There is nothing we can do but leave her with those who can properly care for her until we are able to help her return to her true size. There must be someone who knows. When we return home, I will tirelessly search them out. Fate or not, she does not deserve this. And Tryst—I know my beloved is trying to hold onto a piece of happiness he has been looking for and that I selfishly denied him for so long.

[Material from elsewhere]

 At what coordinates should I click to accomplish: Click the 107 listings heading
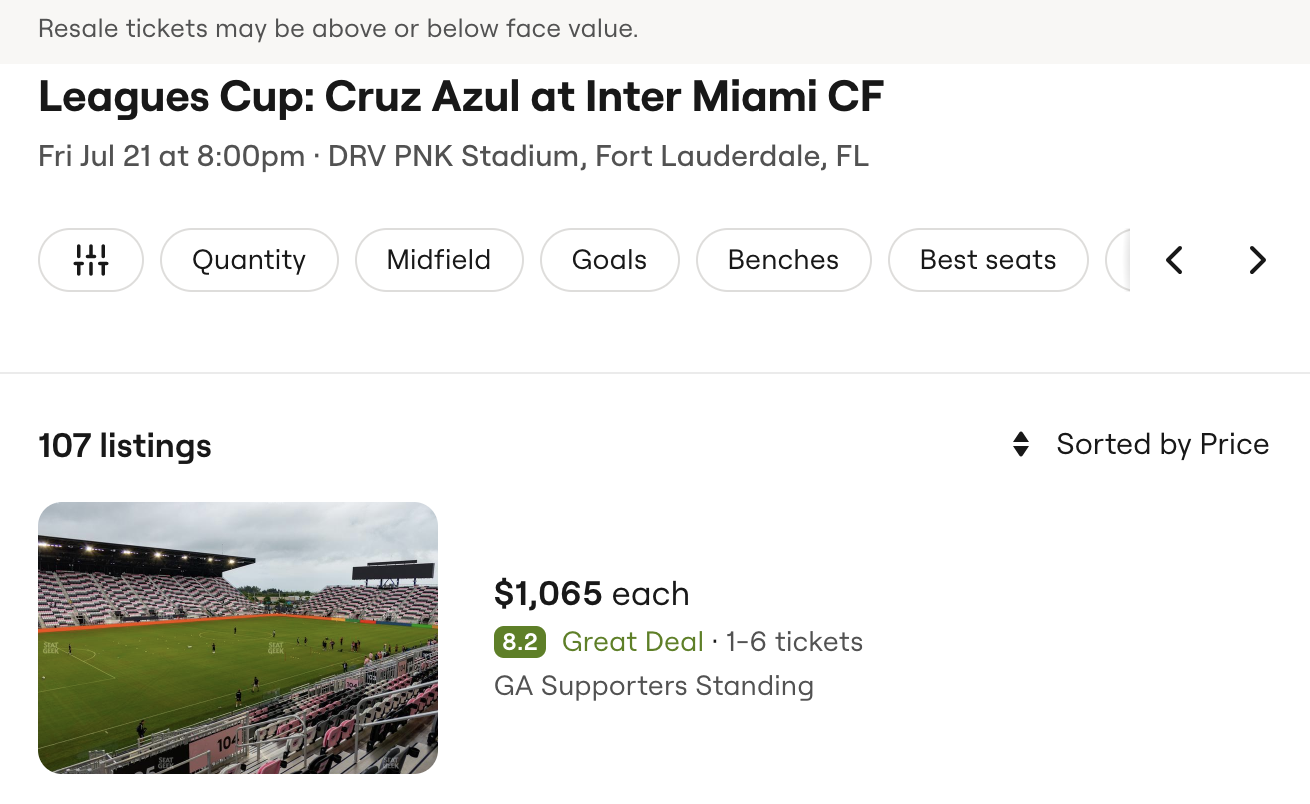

I was the one who withdrew bitterly when no queen would accept us. I was the one who refused to participate in any more chases despite my hive brother’s feelings. It is no wonder he thinks I am so heartless. But it is just the opposite. I feel as if old wounds are being cut open afresh as I watch another attempt to mate fail. Tryst may think I am being a cold bastard for not playing his game, but as each day passes, I also despair seeing how ill-suited she is to adapting to our life and how, ultimately, it is my fault she is even having to suffer it. But let Tryst thinkI am a cold and unfeeling asshole. I do this to spare us all the heartache.

I sigh heavily, my wings drooping though I try to ignore the pang in my heart as my chest constricts. I rub a hand over the ache but frown as my gaze settles on something sliding through the shadows near the building that we’ve claimed as our temporary territory while we are nesting there. My wings snap up curiously as my eyes attempt to follow the shadow, but it moves too quickly, blending into the shadows in a way that even many fae cannot quite accomplish. A gauzy blur of fabric whirls around them with every movement that obscures their visibility further, and I sigh with frustration when they finally disappear altogether.